The department is divided into nine municipalities:

1. Champerico
2. El Asintal
3. Nuevo San Carlos
4. Retalhuleu
5. San Andrés Villa Seca
6. San Felipe
7. San Martín Zapotitlán
8. San Sebastián
9. Santa Cruz Muluá

==Geography==
Tropical savanna climates have monthly mean temperature above 18 °C (64 °F) in every month of the year and typically a pronounced dry season, with the driest month having precipitation less than 60mm (2.36 in) of precipitation.

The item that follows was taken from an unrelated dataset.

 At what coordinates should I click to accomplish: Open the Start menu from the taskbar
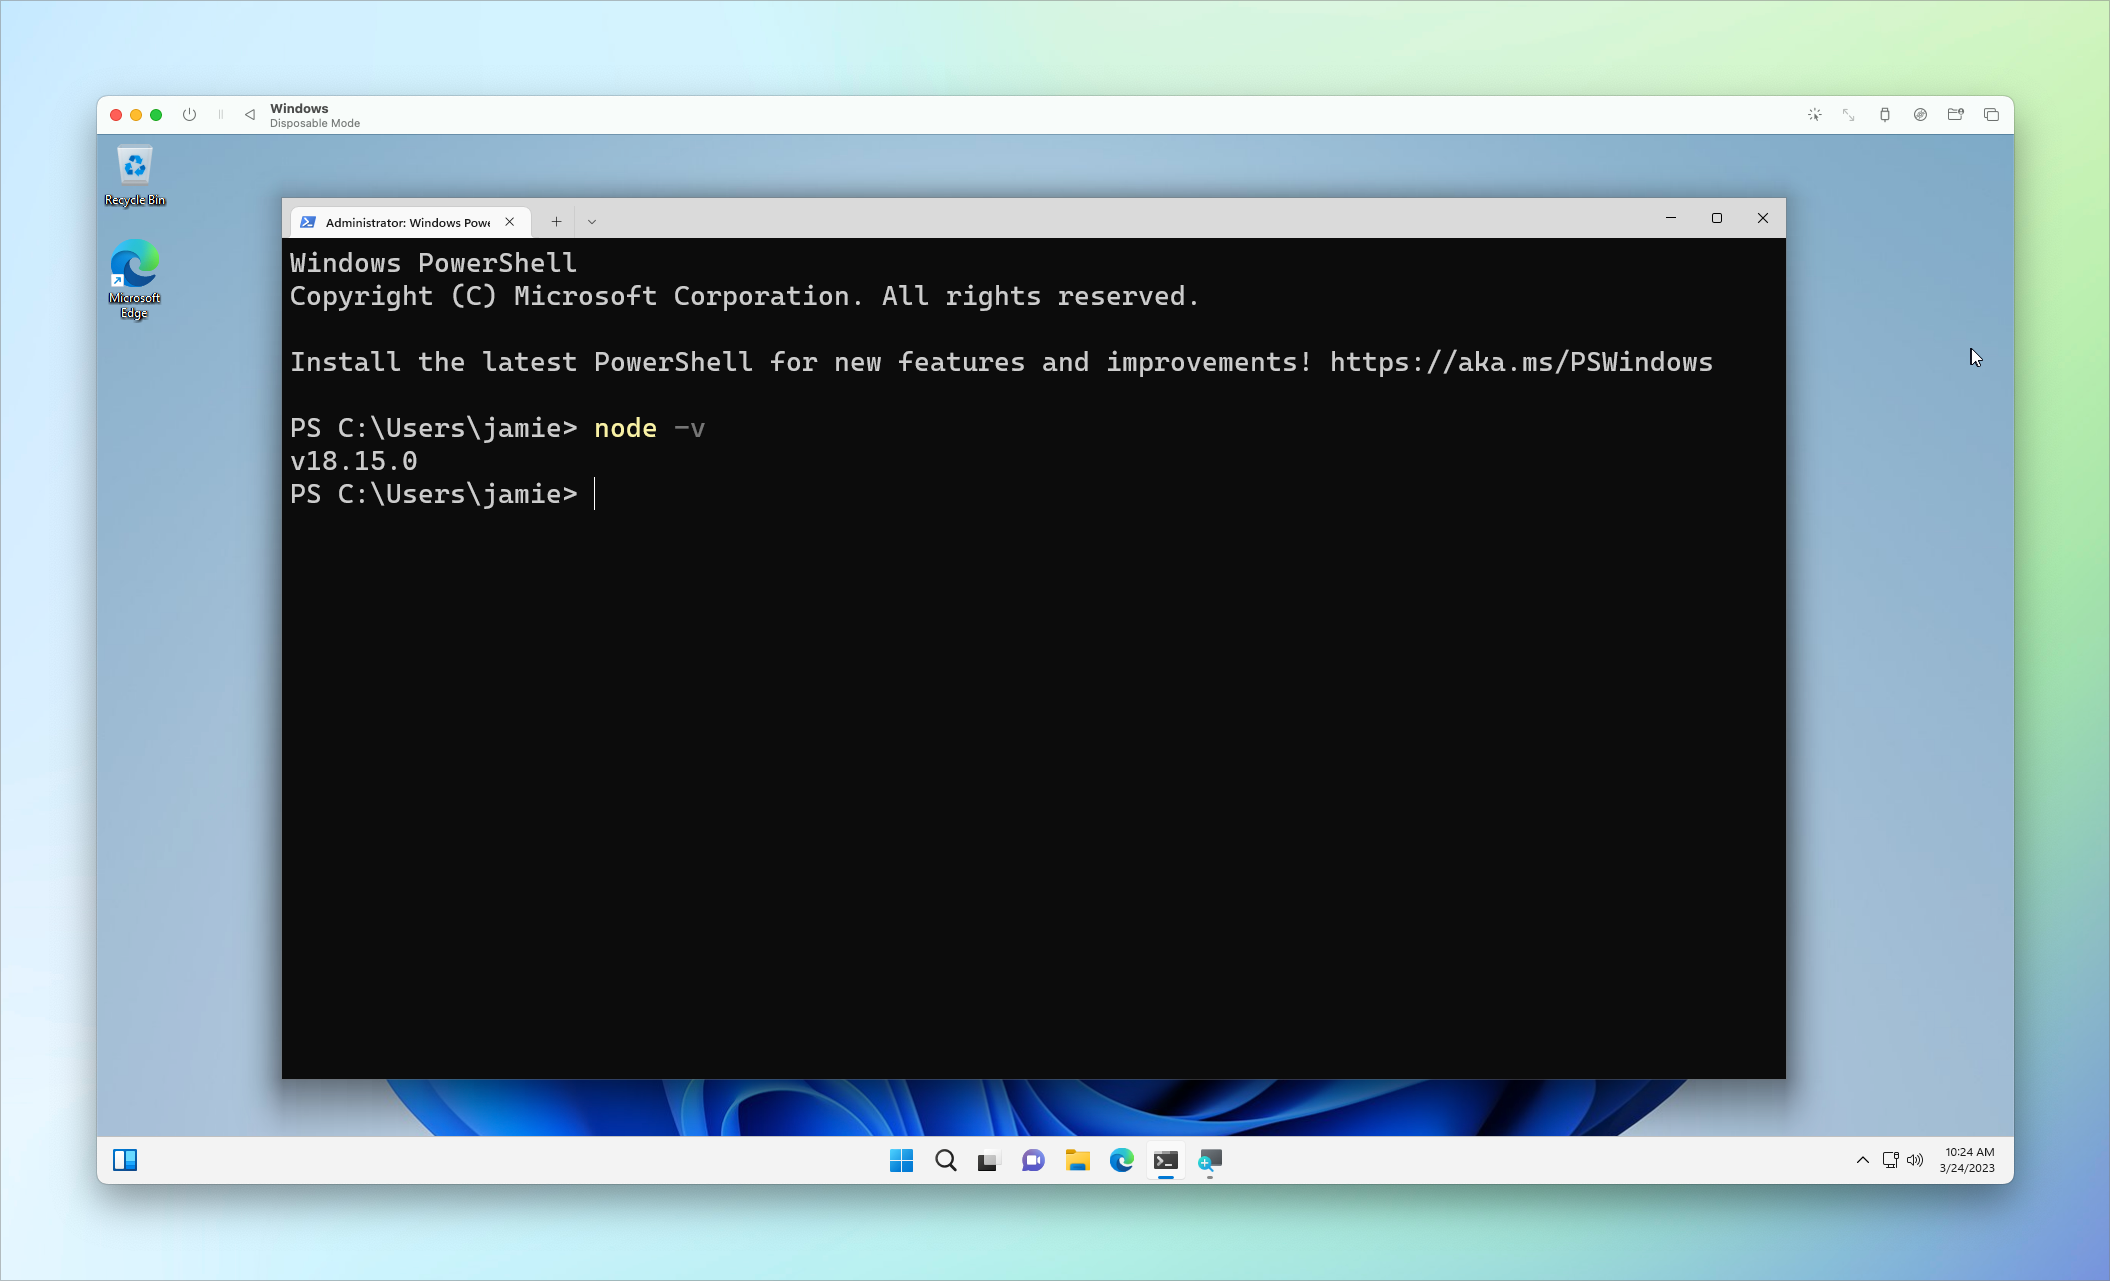click(901, 1160)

The Köppen Climate Classification subtype for this climate is "Aw". (Tropical Savanna Climate).

===Climate===

Climate data for Retalhuleu
| Month | Jan | Feb | Mar | Apr | May | Jun | Jul | Aug | Sep | Oct | Nov | Dec | Year |
| Mean daily maximum °C (°F) | 31 (87) | 31 (87) | 31 (88) | 32 (89) | 30 (86) | 30 (86) | 29 (85) | 30 (86) | 29 (85) | 29 (85) | 31 (87) | 31 (87) | 31 (87) |
| Mean daily minimum °C (°F) | 24 (75) | 24 (76) | 26 (78) | 26 (78) | 25 (77) | 25 (77) | 25 (77) | 24 (76) | 24 (75) | 24 (76) | 24 (76) | 24 (76) | 24 (76) |
| Average precipitation cm (inches) | 5.1 (2) | 2.5 (1) | 5.1 (2) | 7.6 (3) | 20 (8) | 36 (14) | 38 (15) | 36 (14) | 46 (18) | 36 (14) | 15 (6) | 5.1 (2) | 250 (99) |
Source: Weatherbase

==Languages==
The official language of Retalhuleu is Spanish, but the indigenous languages of K’iche’ and Mam are still spoken in the municipalities of San Felipe Retalhuleu, San Martín Zapotitlán, San Sebastián and Champerico.